Going in Style’s Morgan Freeman, Michael Caine and Alan Arkin on ageing as actors
Trio, who play a gang of elderly bank robbers in new old-guy buddy comedy, reflect on how they got into acting, the careers they’ve had ... and why they haven’t retired yet
Morgan Freeman, Michael Caine and Alan Arkin would, if they ever sat still long enough, make a respectable Mount Rushmore.
One could hardly find a more formidable trio of such overwhelming character. Their voices, alone, are utterly unmistakable. Put together Arkin’s streetwise Brooklyn accent, Caine’s nasally Cockney cadence and Freeman’s deep Mississippi timbre and you’d have the most colourful radio play ever assembled. Or you would have Going in Style, a new old-guy buddy comedy that teams the contemporaries (Caine is 84, Arkin 83 and Freeman 79) for the first time.

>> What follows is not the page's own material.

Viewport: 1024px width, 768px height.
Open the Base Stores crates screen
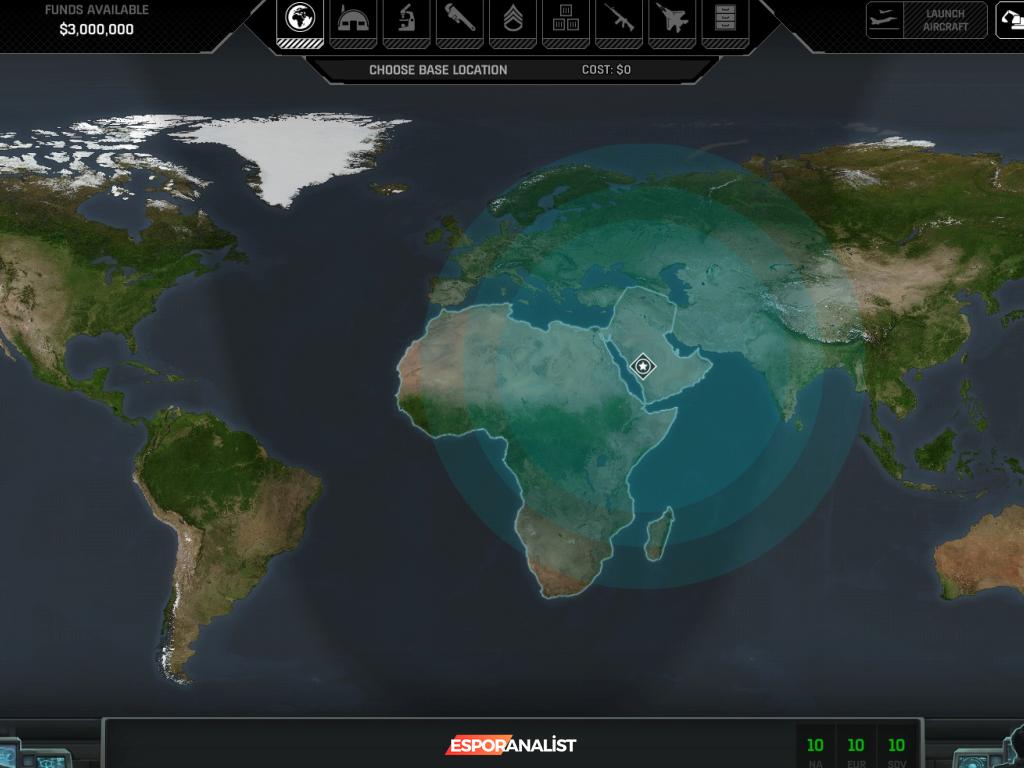(x=565, y=19)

A remake of the 1979 comedy with George Burns, Art Carney and Lee Strasberg, the three play retired factory workers who, after having their pensions taken away, decide to rob a bank.
Freeman and Caine have made a few movies together (the Dark Knight films, Now You See Me) and are friendly. But as Caine points out, there are divisions. Freeman lives in Mississippi and Caine in London. “And he’s a golfer,” Caine says. “I can’t play golf. I was great friends with Sean Connery until he learned how to play golf on Goldfinger. I never saw him again.”
So all the more reason to appreciate a rare assembly of three legends, who during a recent interview most enjoyed themselves by trading Casablanca lines. Of all the gin joints in the world...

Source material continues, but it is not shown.